According to the scientists, neutron imaging is ideal for searching for water and other hydrogen-bearing compounds because neutrons remove hydrogen so quickly. In contrast, X-ray imaging is better for detecting deposits of heavier elements such as iron and nickel, because the X-rays are primarily scattered by heavy atoms with lots of electrons.
Unlike other methods of analyzing the chemical composition of rocks, the imaging technique required to cut thin slices of meteorites does not significantly harm or alter the meteorites. Although each imaging method has been used separately in the past, the team is the first to use the two techniques simultaneously to create X-ray and neutron-beam snapshots.
in Initial study, the team examined two meteorites whose mineral and water contents were already known to assess the accuracy of the combined imaging methods. One of the rocks, called EET 87503, is a fragment from the surface of the large asteroid Vesta, but also contains material from a different, water-rich asteroid.
Another meteorite, GRA 06100, which is rich in iron and nickel, is classified as a chondrite — one that has not been altered by melting or other processes since the early days of the solar system. It also contains significant amounts of hydrogen-bearing silicates formed by past contact with water.

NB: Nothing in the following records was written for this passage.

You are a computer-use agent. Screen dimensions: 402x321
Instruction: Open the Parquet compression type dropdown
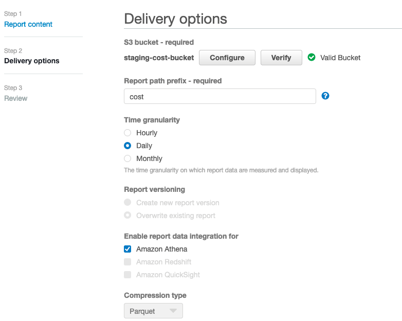pos(153,311)
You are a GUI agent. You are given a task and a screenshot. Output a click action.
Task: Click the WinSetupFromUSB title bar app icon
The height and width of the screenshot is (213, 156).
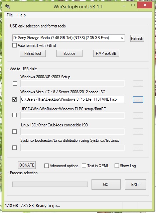8,6
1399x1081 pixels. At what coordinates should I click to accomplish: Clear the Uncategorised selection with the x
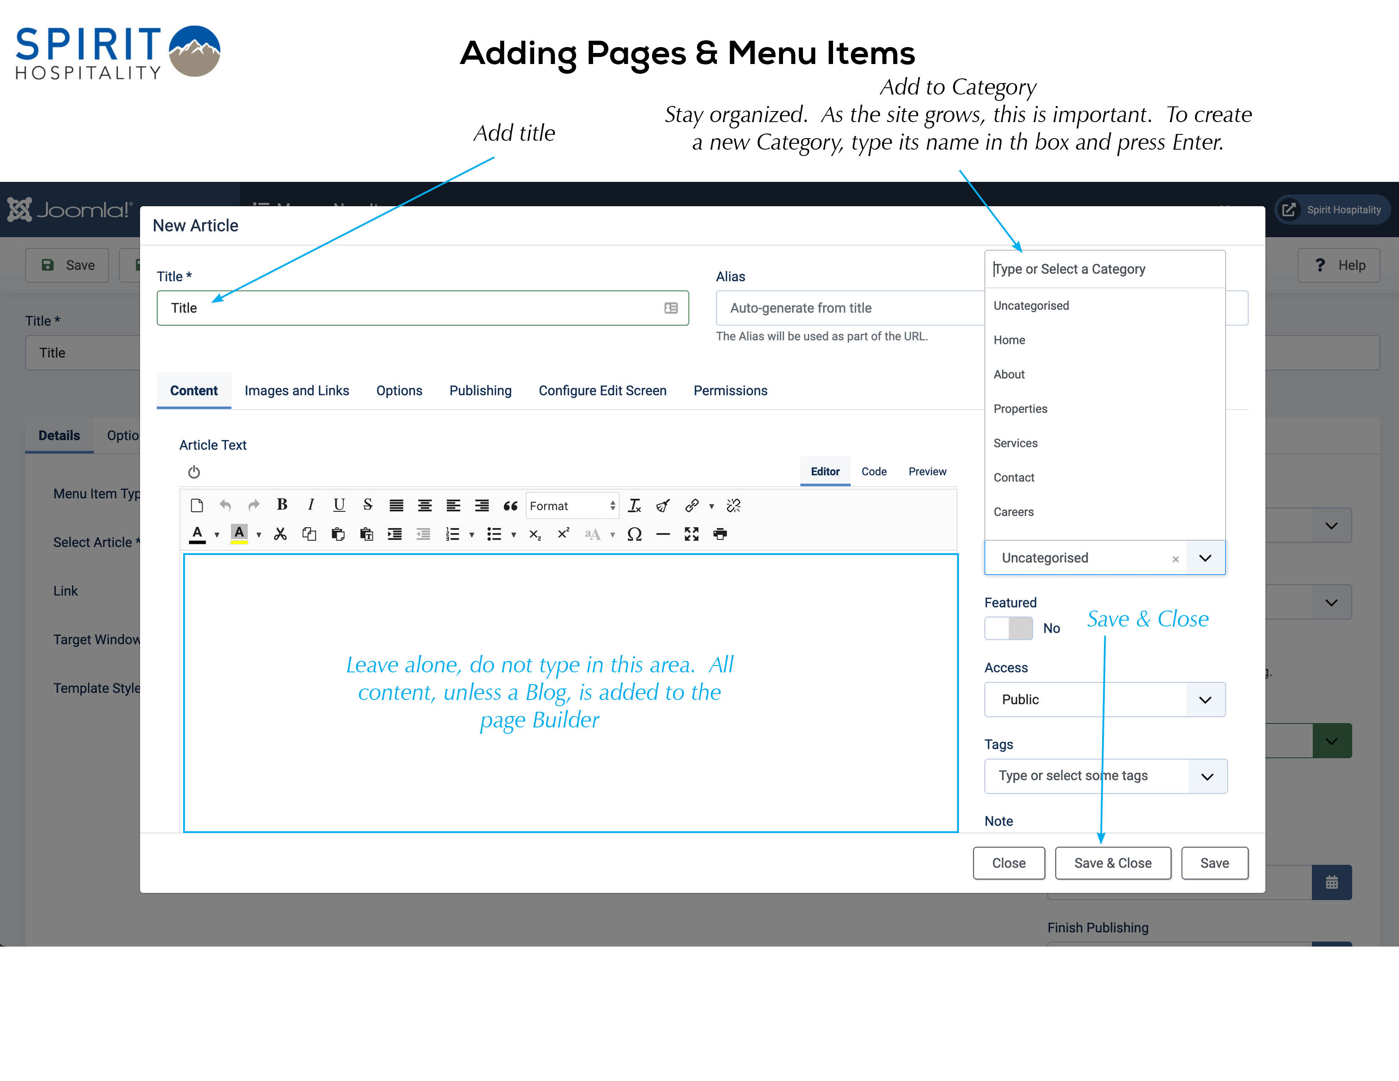point(1175,559)
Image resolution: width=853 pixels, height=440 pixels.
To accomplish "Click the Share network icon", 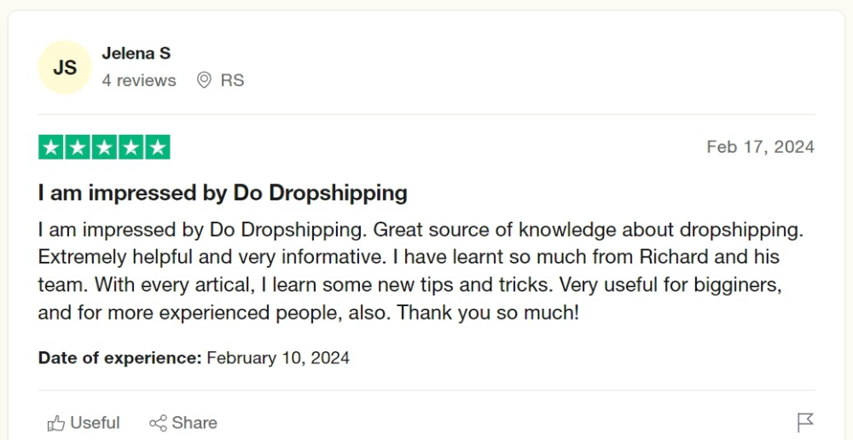I will (x=159, y=423).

To create three-dimensional views of the meteorites, the researchers used X-rays and neutron beams to image cross sections of the rocks. Individual images of different cross sections are combined to create a 3D image, a technique known as tomography or CT scan.

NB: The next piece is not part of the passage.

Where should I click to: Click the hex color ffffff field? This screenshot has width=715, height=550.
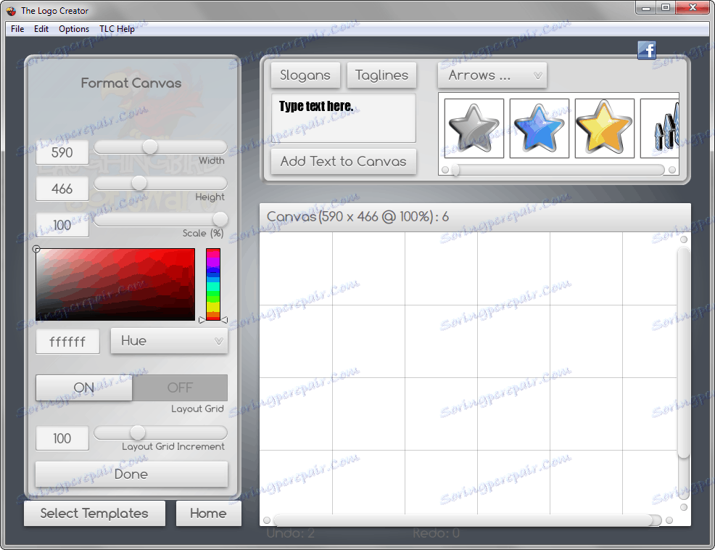click(67, 342)
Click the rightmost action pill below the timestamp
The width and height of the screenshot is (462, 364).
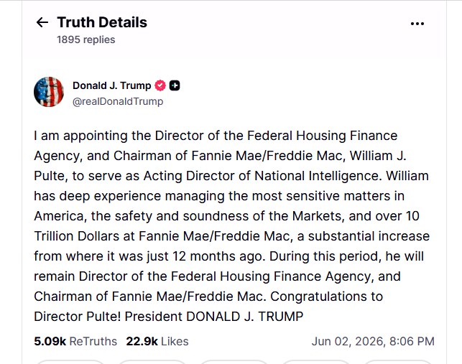coord(398,362)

The imaging methods precisely revealed the locations of metal-rich minerals, silicate minerals, water and other hydrogen compounds in the two meteorites. Neutron imaging pinpointed chondrite grains within GRA 06100 that could be isolated for further study. 3D imaging can test theories about how water entered the rock and the path the fluid took to change the mineral composition and become bound in the sample.
Although 70 percent of the Earth’s surface is water, how this substance arrived on our planet remains a long-standing topic of debate. Some planetary scientists suggest that meteorites and comets — icy debris from the cold, outer solar system — delivered water along with the building blocks of proteins necessary for life after our planet’s core formed. Others suggest that Earth acquired water during its formation 4.5 billion years ago from gas and dust that pulled the infant Sun and coalesced together to form our planet.
Water comes in two forms: normal water, which contains hydrogen and oxygen, and heavy water, which contains deuterium (hydrogen with a neutron) and oxygen. One way to determine whether meteorites are the primary source of Earth’s water is to compare the relative abundance of these two types in rocks with the relative abundance of water on and below Earth’s surface. Planetary scientists have measured abundances in some meteorites, but many more need to be tested.
Neutron and X-ray imaging will aid these studies. Pinpointing the location of mineral, metal and water deposits locked inside meteorites, these images can guide researchers on how to better cut sections of rock so they can measure the abundance and composition of other compounds.
Following this initial experiment, the team now plans to use its dual imaging technique to study unfamiliar meteorites so that their water and mineral content can be mapped in detail for the first time.